WORK INSTRUCTIONS:
1 > List every date cited in a parenthetical OGJ Online reference in the OGJ newsletter, in the order they appear.
2 > From the OGJ newsletter, extract the text between "Oct. 27, 2014" and "Oct. 21, 2014).", inclusive.

PASSAGE GIVEN:
□ □ □ □ □ □ □

OGJ Newsletter

Oct. 27, 2014
International news for oil and gas professionals

GENERAL INTERESTQuick Takes

Total names successors after death of de Margerie

Convening after the sudden death of Chairman and Chief Executive Officer Christophe de Margerie, the board of Total SA has unanimously appointed Thierry Desmarest as chairman and Patrick Pouyanne as CEO and president of the executive committee (OGJ Online, Oct. 21, 2014).

Desmarest is a member of the board and honorary chairman. He previously served as CEO before relinquishing the post to de Margerie in 2007 as the positions of CEO and chairman were split (OGJ Online, Feb. 16, 2007; May 11, 2007). Pouyanne has served as president of refining and chemicals and a member of the executive committee (OGJ Online, Nov. 29, 2011).

Desmarest's role as chairman will conclude at yearend 2015 in accordance with the age limits stipulated in the group's bylaws. The positions of chairman and CEO will then be recombined.

De Margerie died Oct. 20 in the crash of a private airplane at Vnukovo Airport in Moscow. Three crew members also perished when the aircraft collided during takeoff with snow-removal equipment.

De Margerie, who joined the Total organization in 1974, became chief executive officer in February 2007 and chairman and chief executive officer in May 2010. A graduate of the Ecole Superieure de Commerce in Paris, he earlier worked in Total's finance department and exploration and production division. He was 63.

Statoil's Lund to join BG Group as CEO

BG Group has appointed Helge Lund as chief executive officer and as an executive director, effective Mar. 2, 2015. Lund has served as president and CEO of Statoil ASA since 2004 (OGJ Online, Mar. 11, 2004).

The move comes months after former CEO Chris Finlayson resigned as CEO and executive director, giving way to Andrew Gould to take over as interim executive chairman (OGJ Online, Apr. 28, 2014).

In response, Statoil's board has appointed Eldar Saetre as acting president and CEO. He's served as executive vice-president of marketing, processing, and renewable energy since 2010 and a member of the company's corporate executive committee since 2003.

□ □ □ □ □ □ □

Data for locating visible targets
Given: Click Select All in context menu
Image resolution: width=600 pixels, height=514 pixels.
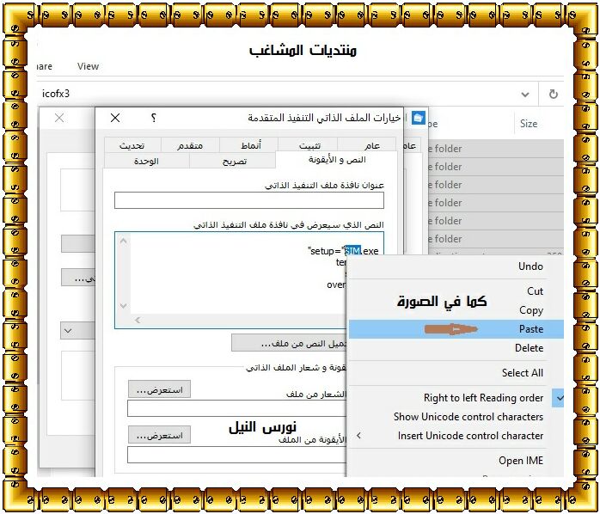Looking at the screenshot, I should click(x=522, y=373).
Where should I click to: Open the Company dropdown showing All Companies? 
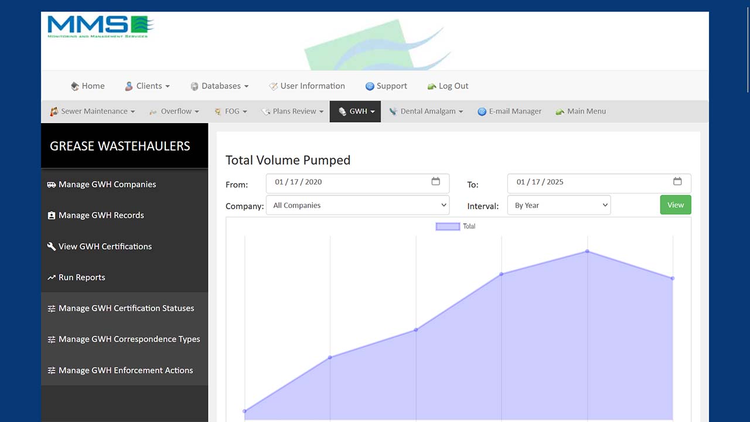(357, 205)
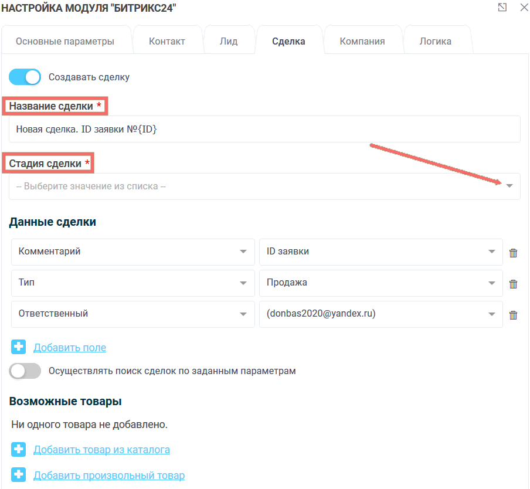Open the Логика tab
This screenshot has height=489, width=530.
[435, 41]
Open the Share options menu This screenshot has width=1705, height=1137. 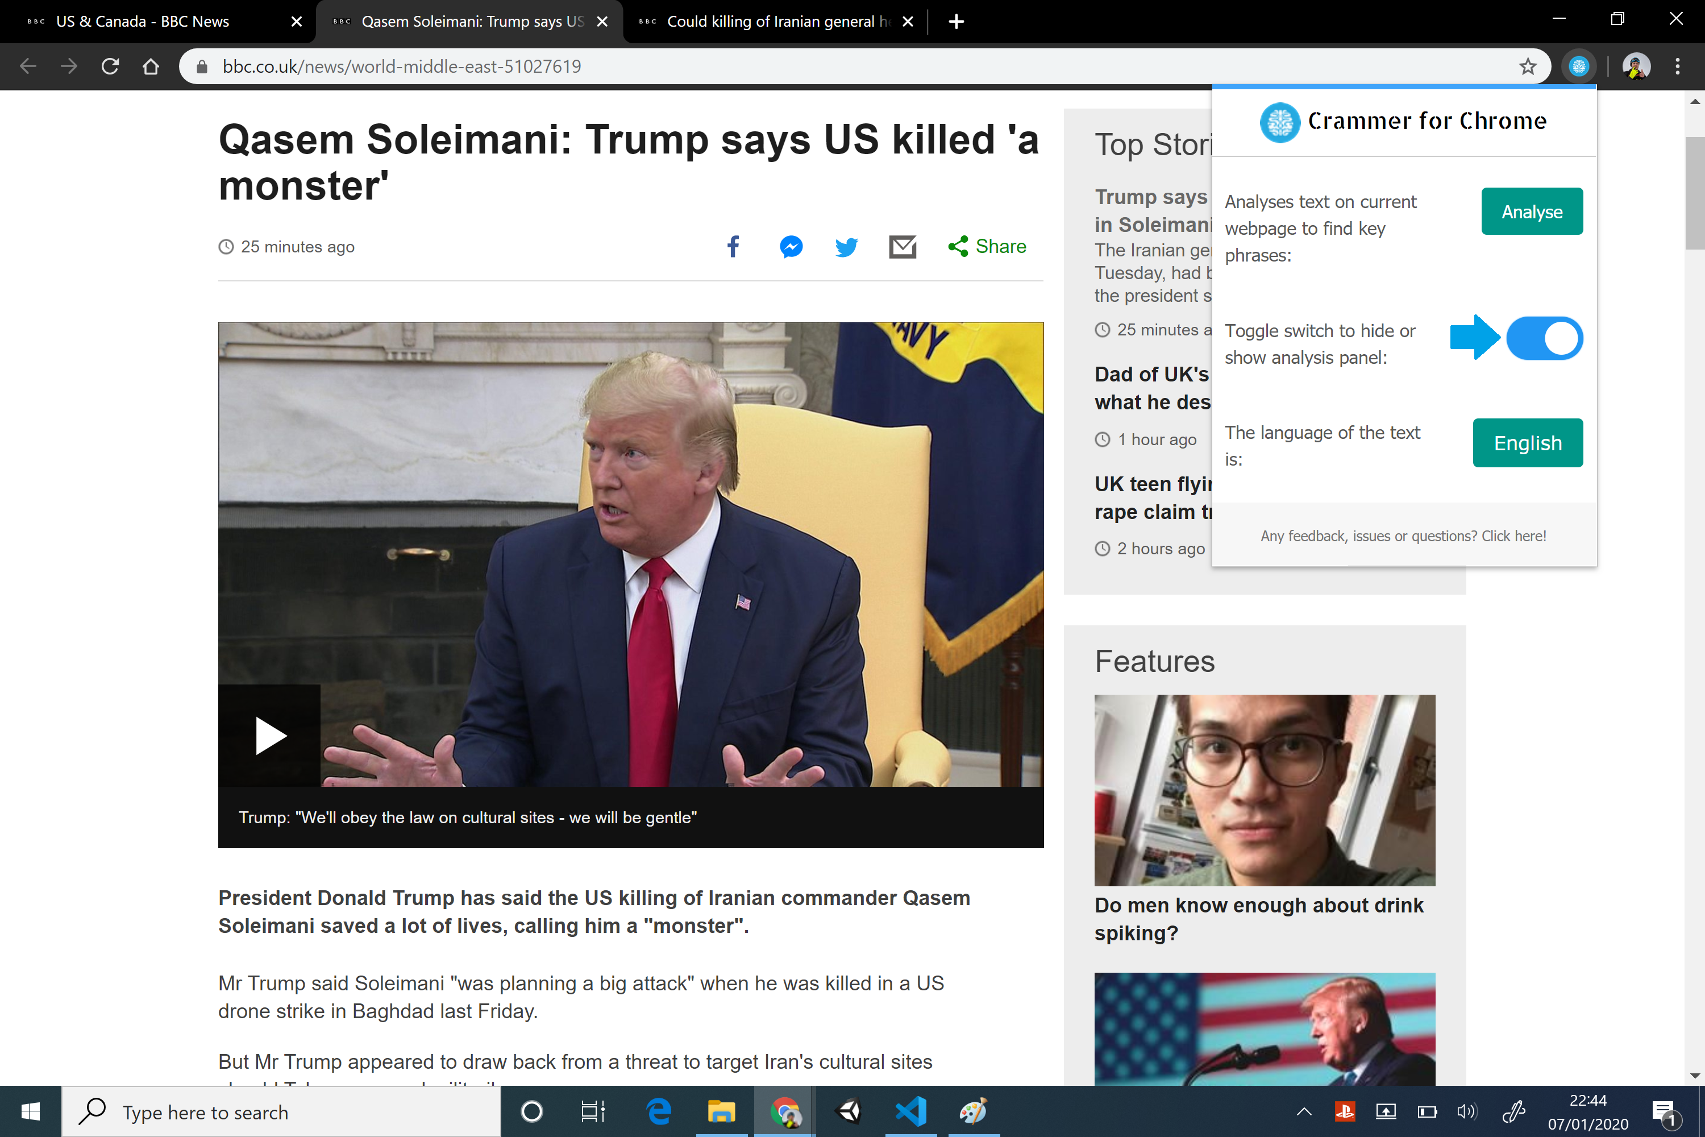987,247

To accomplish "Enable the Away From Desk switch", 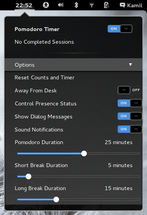I will click(x=130, y=90).
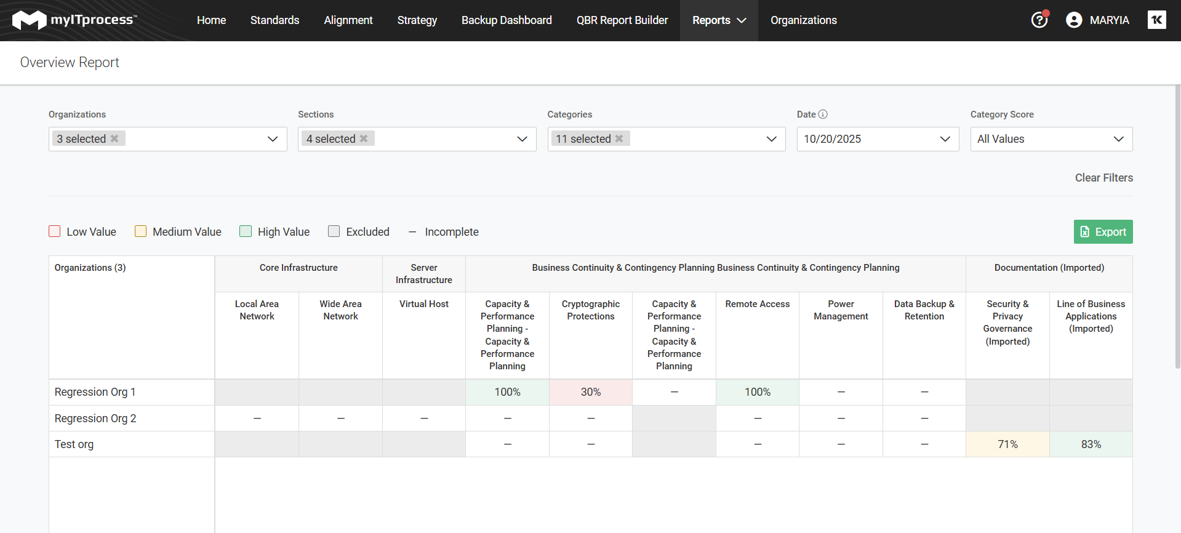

□ □ □ □ □ □ □

CORRECT ANSWERS:
1 > Oct. 21, 2014; Feb. 16, 2007; May 11, 2007; Nov. 29, 2011; Mar. 11, 2004; Apr. 28, 2014

2 >
Oct. 27, 2014
International news for oil and gas professionals

GENERAL INTERESTQuick Takes

Total names successors after death of de Margerie

Convening after the sudden death of Chairman and Chief Executive Officer Christophe de Margerie, the board of Total SA has unanimously appointed Thierry Desmarest as chairman and Patrick Pouyanne as CEO and president of the executive committee (OGJ Online, Oct. 21, 2014).